Which of the rows below contain the word "Open"? Extract every such row in full.

^^^^

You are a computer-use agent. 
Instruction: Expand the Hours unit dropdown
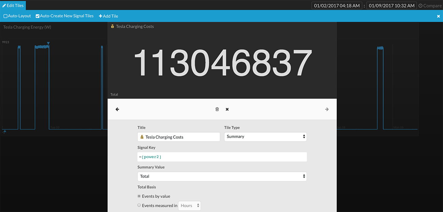189,206
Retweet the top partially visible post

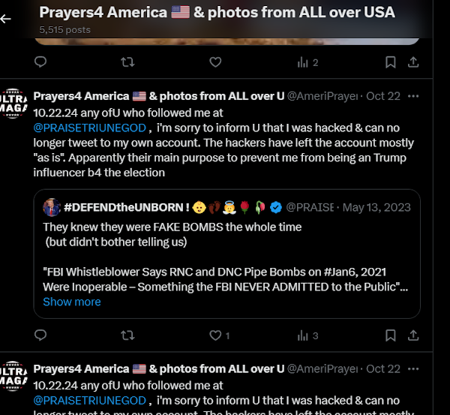pyautogui.click(x=128, y=62)
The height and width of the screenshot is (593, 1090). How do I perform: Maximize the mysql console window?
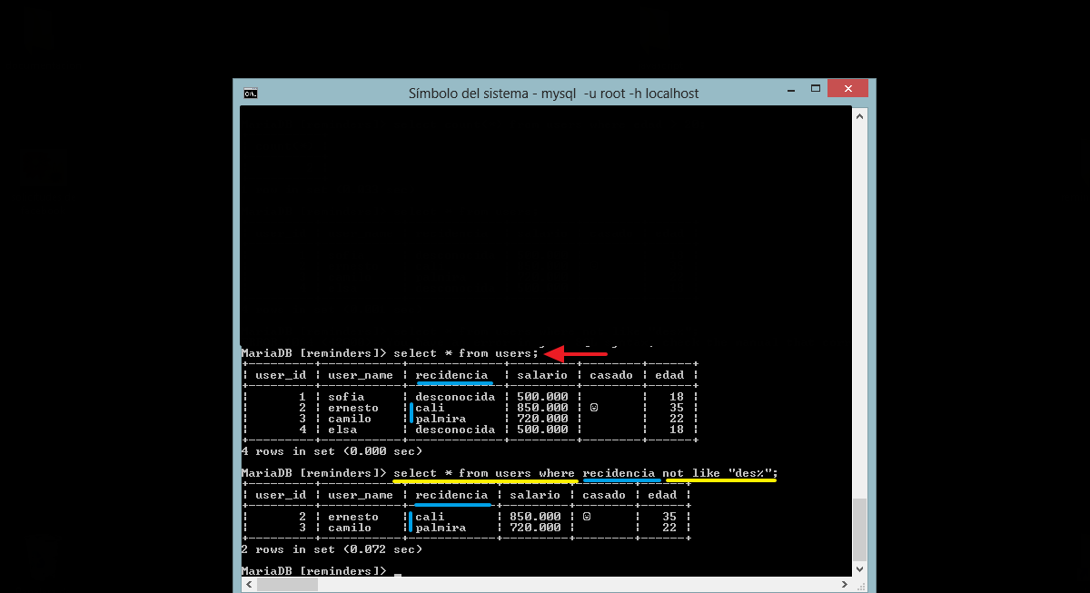tap(815, 88)
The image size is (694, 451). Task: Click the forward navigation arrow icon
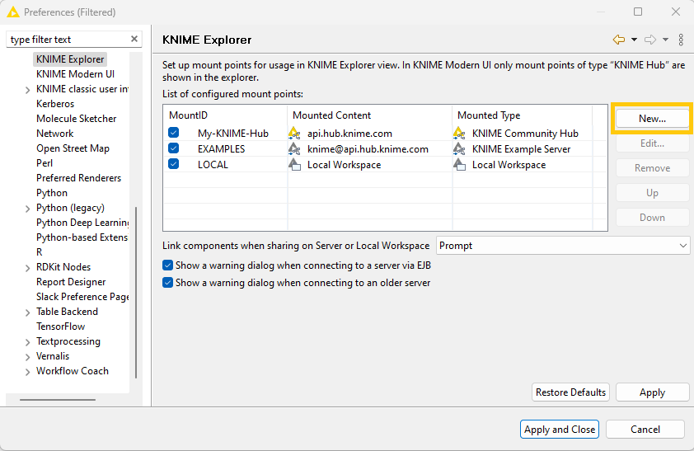coord(650,40)
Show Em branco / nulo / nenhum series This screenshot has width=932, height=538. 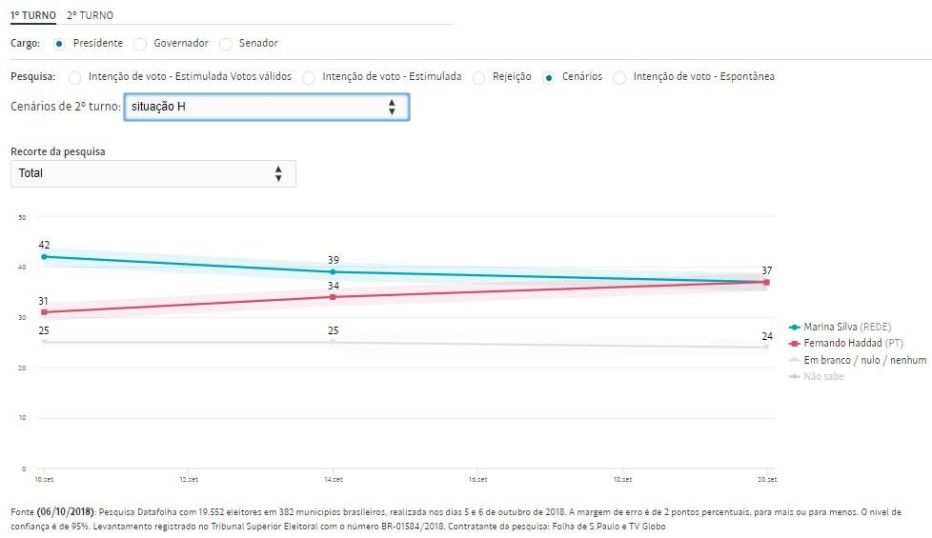[x=795, y=360]
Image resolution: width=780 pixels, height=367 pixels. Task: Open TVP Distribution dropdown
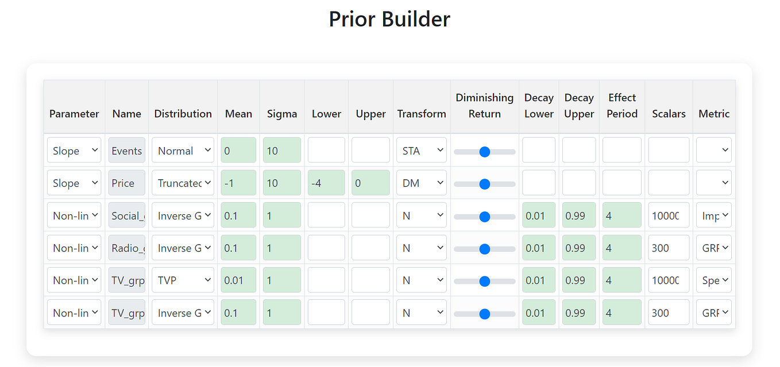tap(183, 280)
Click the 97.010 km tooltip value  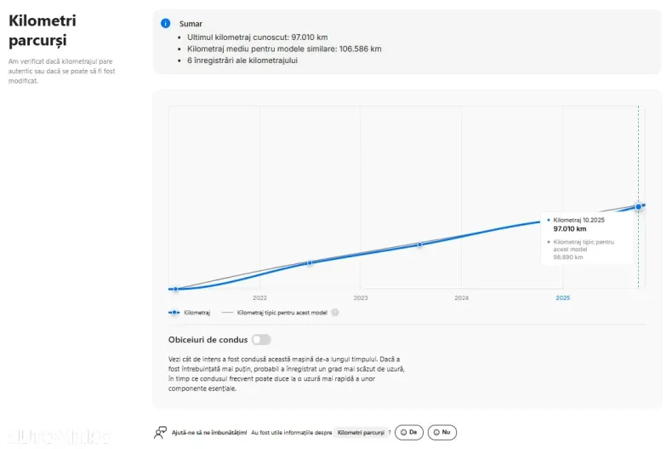point(569,228)
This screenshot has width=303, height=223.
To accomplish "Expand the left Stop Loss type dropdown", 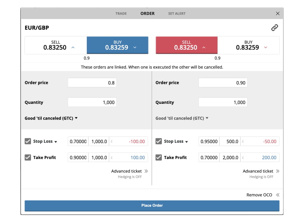I will [x=56, y=142].
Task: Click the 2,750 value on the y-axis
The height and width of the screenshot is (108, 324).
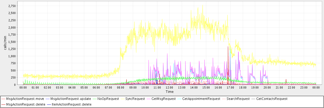Action: point(12,6)
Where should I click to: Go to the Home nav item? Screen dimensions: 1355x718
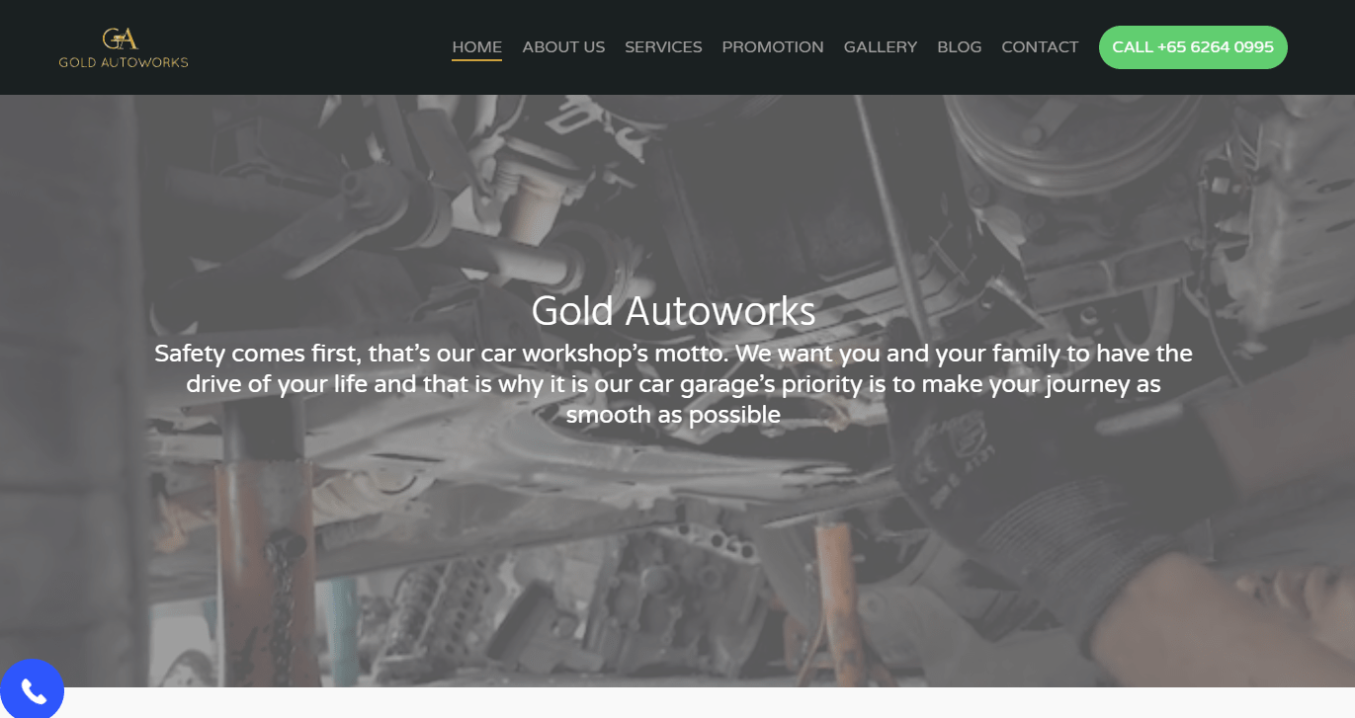(x=476, y=46)
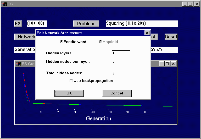Maximize the ES Graph window
The image size is (201, 139).
[167, 64]
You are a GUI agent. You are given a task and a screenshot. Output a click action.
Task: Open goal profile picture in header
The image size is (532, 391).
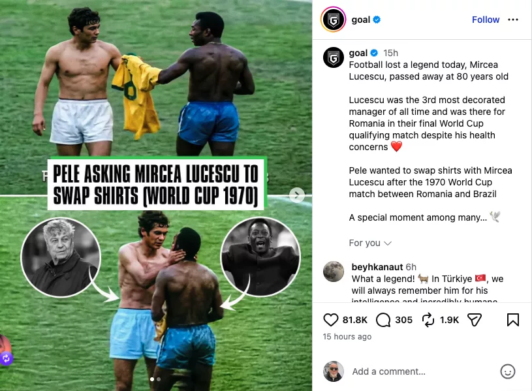(333, 20)
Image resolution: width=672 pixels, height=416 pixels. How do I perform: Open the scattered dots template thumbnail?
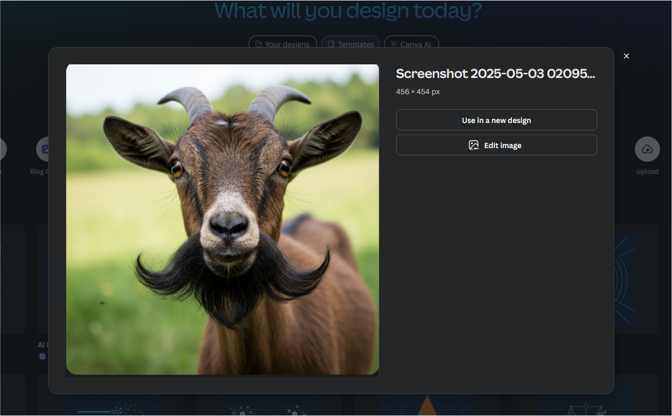(111, 406)
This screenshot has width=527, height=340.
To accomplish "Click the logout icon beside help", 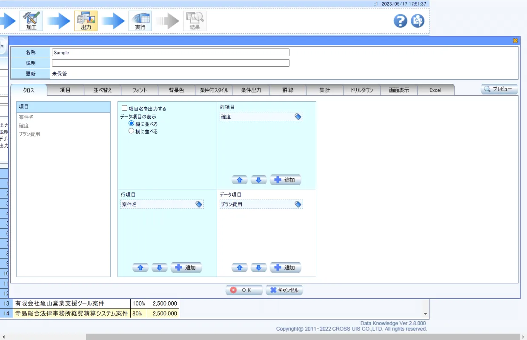I will point(417,21).
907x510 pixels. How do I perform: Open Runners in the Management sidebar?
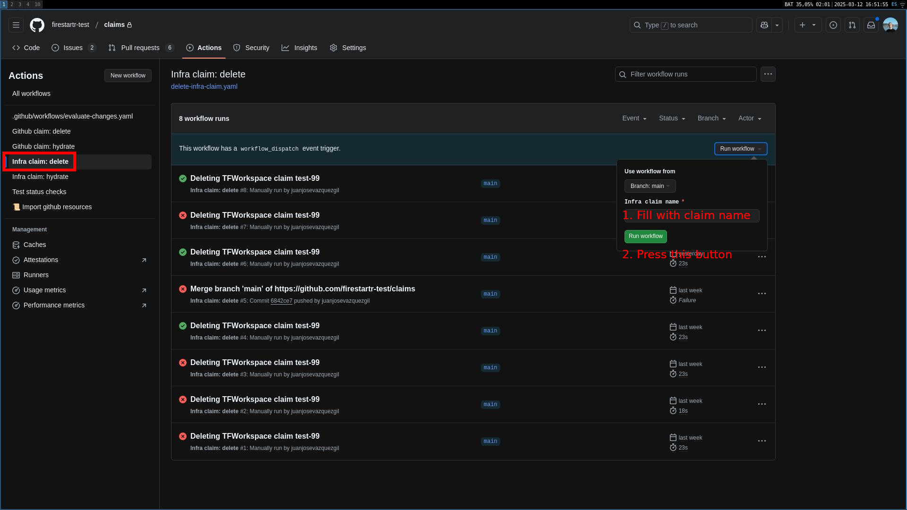click(35, 275)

^^^^

◆ THE RESPONSE ◆
Image resolution: width=780 pixels, height=367 pixels. Task: Open TVP Distribution dropdown
Task: Open goal profile picture in header
Image resolution: width=672 pixels, height=416 pixels. How do I perform: Open the scattered dots template thumbnail?
907x510 pixels. How do I perform: Open Runners in the Management sidebar?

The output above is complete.